Wednesday, May 13, 2015

Think twice before wearing Red!

The presence and intensity of red coloration correlate with male dominance and testosterone in a variety of animal species, and even artificial red stimuli can influence dominance interactions. In humans, red stimuli are perceived as more threatening and dominant than other colors, and wearing red increases the probability of winning sporting contests. We investigated whether red clothing biases the perception of aggression and dominance outside of competitive settings, and whether red influences decoding of emotional expressions.

Diana Wiedemann, etc. Red clothing increases perceived dominance, aggression and anger

The color perception has a definite effect on the human brain perception, and that is true for each and every color. However, color red has a special ability to send the non-verbal signal to the surrounding brains.  The new research suggests that men who wear red clothes send out a signal that they are angry and dominant.

For example, the idea of wearing a red tie - known as a “power tie” - is related to business or issuing a red alert. “Men may wish to think carefully about wearing red in social situations and perhaps important meetings such as job interviews,” said Diana Wiedemann from Durham University.

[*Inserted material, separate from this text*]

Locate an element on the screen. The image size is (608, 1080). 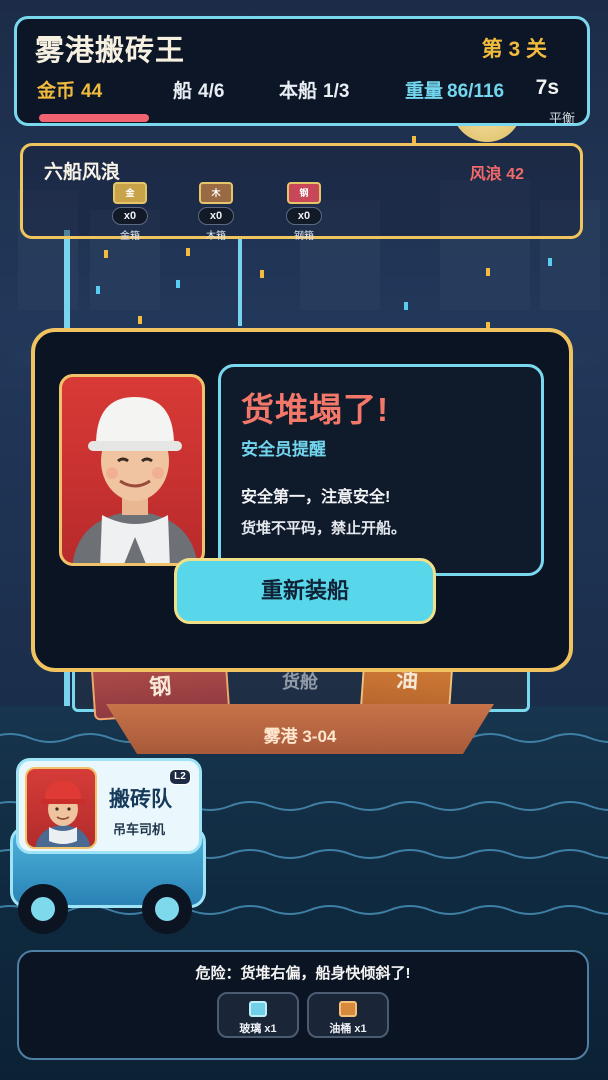
dialog-message-line2: 货堆不平码，禁止开船。 is located at coordinates (324, 528).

Being perceived as aggressive or dominant may be an advantage in some circumstances but a disadvantage in others, for example, where teamwork or trustworthiness is important.

When 50 male and 50 female volunteers were showed images of men in different colored t-shirts, they rated those wearing red as more aggressive and angry than those in blue or grey do. However, while the male volunteers also tended to consider men wearing red as “dominant”, the female volunteers did not.
“The results of the research may have parallels in nature and could provide insights into whether it is advisable to wear red in certain social situations,” added Rob Barton, professor in evolutionary anthropology who led the study.

We know some animals use red adornments to entice a mate. Skin redness in people is also linked to higher levels of testosterone and a fluctuating emotional state.

Wearing red clothes can also boost a man's chances of winning a sporting contest. The team has previously shown that wearing red can have effects in sport, promoting aggression and competitiveness within teams and intimidating opponents.

According to Professor Barton, they are currently talking to organizers of combat sports about the possibility of introducing new rules on competitors wearing red, to avoid the color being used to unfair advantage.

“Taken together, the findings suggest a clear association between the color red and perceptions of anger, possibly related to the role of facial reddening as a natural sign of anger,” the authors concluded.

However, if you are a woman, and you are preparing for the date, the sentiments should be different. When it comes to sex and women, red works at your advantage. Red lips, red lingerie, red dress. Studies show that men perceive women who wear red on dating profiles as both sexier and more open to a sexual encounter.

For man, red color is also recommended to wear in casual settings, when you are looking to impress or sweep someone off their feet. A bright red shirt makes a woman think of you as a passionate, sexy and powerful person who is adventurous and likes the limelight, whereas a slightly deeper red gives off an aura of being more cultivated and refined. An offshoot of red is the color pink. When wearing a bright pink, you are giving off signals of being sensual, wild and flirtatious whereas a lighter pink is probably more suitable for a date as you tend to come across more as romantic and compassionate.